3) When, eventually, you engage in settlement discussions with the lender’s recovery department (no, not the collections dept), you will most likely be asked some prying questions, and be asked to disclose financials. Politely refuse to discuss these. DO NOT disclose any personal info, to include your plans, and absolutely no financial or employment info. One member posted that his attorney quipped that giving financial info to a creditor is akin to “pre-judgment discovery.” A creditor doesn’t need that stuff in order to make you an offer. As the oft repeated maxim states, “knowledge is power.” And, as in the following humorous age old buyer-seller exchange. Buyer (Borrower): “How much do you want?” Seller (Lender): “How much you got?”
4) Some key negotiation guidelines:
a) Set your settlement goal, including the price and all the other conditions. Needless to say, do not share your goal with the lender. FYI, settlements are commonly achieved at prices in the range of 5-10 percent of the loan balance. The lowest I’ve seen is 2 percent; that settlement having been achieved via shrewd, hard-nosed bargaining by the borrower.
b) Do not rush the settlement proceedings, to include commencing negotiation talks. Let the lender’s settlement department initiate the talks, which can range from a minimum of 6 months (very rare) to as long as several years. Be patient. Time is on your side and the passage of time will only strengthen you position.
c) Do not behave as if you are rushed, eager, or worried at all. Instead behave in a very nonchalant manner, with a couldn’t care less attitude. Be prepared to walk away from the settlement talks at any time.
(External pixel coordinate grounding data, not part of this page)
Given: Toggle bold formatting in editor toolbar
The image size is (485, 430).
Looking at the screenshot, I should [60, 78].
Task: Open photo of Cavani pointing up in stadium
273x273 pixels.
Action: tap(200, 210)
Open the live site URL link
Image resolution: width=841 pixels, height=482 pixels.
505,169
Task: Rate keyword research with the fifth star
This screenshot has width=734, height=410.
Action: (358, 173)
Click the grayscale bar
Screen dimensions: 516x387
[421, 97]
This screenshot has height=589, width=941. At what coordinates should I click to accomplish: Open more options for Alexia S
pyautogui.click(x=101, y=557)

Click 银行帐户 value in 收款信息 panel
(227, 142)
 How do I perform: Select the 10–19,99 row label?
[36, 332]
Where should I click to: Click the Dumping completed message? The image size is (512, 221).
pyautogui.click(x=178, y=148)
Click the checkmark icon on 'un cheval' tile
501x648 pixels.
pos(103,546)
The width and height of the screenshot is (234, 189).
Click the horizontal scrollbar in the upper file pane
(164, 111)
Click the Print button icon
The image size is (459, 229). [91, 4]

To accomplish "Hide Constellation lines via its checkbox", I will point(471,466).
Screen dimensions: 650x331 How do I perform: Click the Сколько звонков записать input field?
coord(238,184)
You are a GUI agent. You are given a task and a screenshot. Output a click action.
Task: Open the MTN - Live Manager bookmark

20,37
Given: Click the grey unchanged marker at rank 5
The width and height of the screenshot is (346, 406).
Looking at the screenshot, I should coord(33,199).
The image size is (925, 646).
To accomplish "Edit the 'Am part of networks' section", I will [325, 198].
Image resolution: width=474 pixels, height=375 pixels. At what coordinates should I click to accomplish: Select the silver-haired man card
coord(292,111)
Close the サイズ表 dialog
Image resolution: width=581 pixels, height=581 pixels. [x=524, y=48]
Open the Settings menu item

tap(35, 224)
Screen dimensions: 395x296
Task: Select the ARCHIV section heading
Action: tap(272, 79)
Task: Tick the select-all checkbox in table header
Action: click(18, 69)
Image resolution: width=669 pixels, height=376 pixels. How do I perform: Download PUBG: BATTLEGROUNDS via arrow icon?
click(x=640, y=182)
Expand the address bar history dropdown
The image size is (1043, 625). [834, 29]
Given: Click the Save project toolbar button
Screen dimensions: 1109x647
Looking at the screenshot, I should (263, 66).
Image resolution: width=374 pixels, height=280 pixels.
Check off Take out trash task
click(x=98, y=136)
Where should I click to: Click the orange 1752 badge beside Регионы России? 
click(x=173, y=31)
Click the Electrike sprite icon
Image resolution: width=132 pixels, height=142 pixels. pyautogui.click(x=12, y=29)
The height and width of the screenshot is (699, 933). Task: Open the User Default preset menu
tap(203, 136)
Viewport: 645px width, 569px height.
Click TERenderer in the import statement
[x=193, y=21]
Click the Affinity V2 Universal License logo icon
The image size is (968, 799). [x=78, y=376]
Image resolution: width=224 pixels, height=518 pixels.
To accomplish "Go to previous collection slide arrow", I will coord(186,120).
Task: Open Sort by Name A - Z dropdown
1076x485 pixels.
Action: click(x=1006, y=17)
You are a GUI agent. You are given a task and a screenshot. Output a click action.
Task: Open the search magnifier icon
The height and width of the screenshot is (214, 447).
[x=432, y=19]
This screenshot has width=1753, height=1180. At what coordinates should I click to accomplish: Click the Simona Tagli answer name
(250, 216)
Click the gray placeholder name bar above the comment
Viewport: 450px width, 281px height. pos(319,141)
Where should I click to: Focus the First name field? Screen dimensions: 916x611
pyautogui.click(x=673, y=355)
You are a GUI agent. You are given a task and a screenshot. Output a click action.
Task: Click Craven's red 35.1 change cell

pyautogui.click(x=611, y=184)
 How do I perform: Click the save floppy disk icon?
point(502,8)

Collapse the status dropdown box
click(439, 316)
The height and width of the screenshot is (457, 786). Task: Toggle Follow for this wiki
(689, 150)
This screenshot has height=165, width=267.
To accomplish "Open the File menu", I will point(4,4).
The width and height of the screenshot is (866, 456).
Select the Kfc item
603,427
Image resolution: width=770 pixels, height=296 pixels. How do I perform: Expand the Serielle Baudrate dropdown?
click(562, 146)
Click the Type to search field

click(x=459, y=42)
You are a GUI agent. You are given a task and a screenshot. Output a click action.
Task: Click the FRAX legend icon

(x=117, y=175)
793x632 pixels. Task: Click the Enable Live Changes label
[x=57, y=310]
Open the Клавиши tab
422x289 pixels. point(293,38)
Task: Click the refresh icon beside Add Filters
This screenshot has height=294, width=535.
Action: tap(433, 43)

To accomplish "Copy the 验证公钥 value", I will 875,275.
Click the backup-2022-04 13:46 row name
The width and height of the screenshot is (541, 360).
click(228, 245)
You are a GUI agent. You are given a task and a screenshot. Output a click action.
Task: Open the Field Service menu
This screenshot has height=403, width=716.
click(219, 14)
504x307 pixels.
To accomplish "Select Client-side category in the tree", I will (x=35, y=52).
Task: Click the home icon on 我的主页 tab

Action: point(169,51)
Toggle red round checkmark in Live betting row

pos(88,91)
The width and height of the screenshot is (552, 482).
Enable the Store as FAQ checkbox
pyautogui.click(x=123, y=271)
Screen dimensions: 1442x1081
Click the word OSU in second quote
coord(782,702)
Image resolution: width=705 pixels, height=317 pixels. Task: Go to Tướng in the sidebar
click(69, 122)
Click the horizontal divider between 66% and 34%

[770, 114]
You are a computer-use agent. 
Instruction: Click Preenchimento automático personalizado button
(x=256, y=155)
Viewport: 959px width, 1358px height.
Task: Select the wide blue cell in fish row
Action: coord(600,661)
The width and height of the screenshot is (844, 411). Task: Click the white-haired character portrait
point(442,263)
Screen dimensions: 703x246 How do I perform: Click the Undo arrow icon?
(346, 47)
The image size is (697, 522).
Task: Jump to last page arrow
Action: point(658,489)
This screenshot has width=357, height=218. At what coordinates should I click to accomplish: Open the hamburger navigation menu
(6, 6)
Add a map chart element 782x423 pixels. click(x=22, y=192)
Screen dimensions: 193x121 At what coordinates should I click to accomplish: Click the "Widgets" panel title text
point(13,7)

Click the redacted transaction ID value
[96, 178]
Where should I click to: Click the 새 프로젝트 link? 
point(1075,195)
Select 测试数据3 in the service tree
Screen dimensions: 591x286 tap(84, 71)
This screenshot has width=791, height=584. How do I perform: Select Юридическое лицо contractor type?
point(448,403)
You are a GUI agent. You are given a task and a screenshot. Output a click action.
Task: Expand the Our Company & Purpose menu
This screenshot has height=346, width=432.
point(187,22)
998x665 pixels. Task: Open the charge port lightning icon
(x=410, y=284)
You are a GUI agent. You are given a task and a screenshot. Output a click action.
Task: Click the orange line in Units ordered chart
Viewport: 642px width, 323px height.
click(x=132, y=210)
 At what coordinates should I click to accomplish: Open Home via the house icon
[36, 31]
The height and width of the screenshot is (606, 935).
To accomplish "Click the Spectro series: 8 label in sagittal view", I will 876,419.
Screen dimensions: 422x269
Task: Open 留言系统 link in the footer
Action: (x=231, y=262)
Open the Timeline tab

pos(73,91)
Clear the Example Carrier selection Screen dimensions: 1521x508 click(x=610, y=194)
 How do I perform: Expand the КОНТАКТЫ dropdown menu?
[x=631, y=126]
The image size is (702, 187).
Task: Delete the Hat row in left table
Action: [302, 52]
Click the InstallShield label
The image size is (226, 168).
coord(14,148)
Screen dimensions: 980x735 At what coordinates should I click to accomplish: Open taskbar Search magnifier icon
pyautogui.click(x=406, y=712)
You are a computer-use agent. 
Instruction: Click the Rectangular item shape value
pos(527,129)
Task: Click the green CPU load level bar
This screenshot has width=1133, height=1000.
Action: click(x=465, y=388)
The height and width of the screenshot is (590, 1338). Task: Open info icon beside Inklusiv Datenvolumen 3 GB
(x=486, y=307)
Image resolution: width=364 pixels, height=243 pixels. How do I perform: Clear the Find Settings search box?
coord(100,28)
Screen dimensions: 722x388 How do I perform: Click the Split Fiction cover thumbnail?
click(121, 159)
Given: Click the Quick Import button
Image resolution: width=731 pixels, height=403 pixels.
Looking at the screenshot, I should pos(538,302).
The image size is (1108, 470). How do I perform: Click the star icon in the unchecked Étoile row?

Don’t worry, the debt’s not going away, and negotiations can be resumed later. Wait for the lender to initiate re-engagement in the negotiations.
d) When the lender’s settlement department contacts you, most likely after many months, they will leave a voicemail implying there may be a “workout” available for you. Return that call and listen to their offer. This means that lender is now motivated to reach a reasonable settlement, and may be glad to eke out any money on this loan.
e) Never accept the first offer. Instead counter the offer with a counter below your goal price. And, then off you go with your negotiations. Remember this negotiation basic. When the lender asks you to give up something, ask them what they’re willing to offer in return.
f) Avoid talking much, only enough to present you offers (counter offers), and to confirm and verify the lender’s offer. No idle chit chat, and never disclose personal info. Your negotiating opponent will likely be a trained negotiator.
g) While I realize this seems obvious and goes without saying, DO NOT end up negotiating with yourself. This frequently occurs when a negotiator is overly loquacious and attempts to be pleasant and polite to their negotiating opponent. The result is often giving something away, leaving something on the table.
h) It’s prudent to sleep on an offer before accepting or countering it, even for one that initially looks perfectly acceptable to you.
Notice about your credit: Yes, your credit will be damaged in the process, and unless your lender agrees to credit bargain as part of the settlement, the derog can remain on the credit file for up to 7.5 years in accordance with the provisions of the FCRA.
BK Dischargees: Since federal law prohibits a creditor from contacting the debtor for collection purposes, it’s imperative that the bankruptee mail a letter to the 2nd lender authorizing that lender to contact you to settle. Subsequent to that letter, it's recommended no more contact be made with the lender until a settlement offer is proffered by them.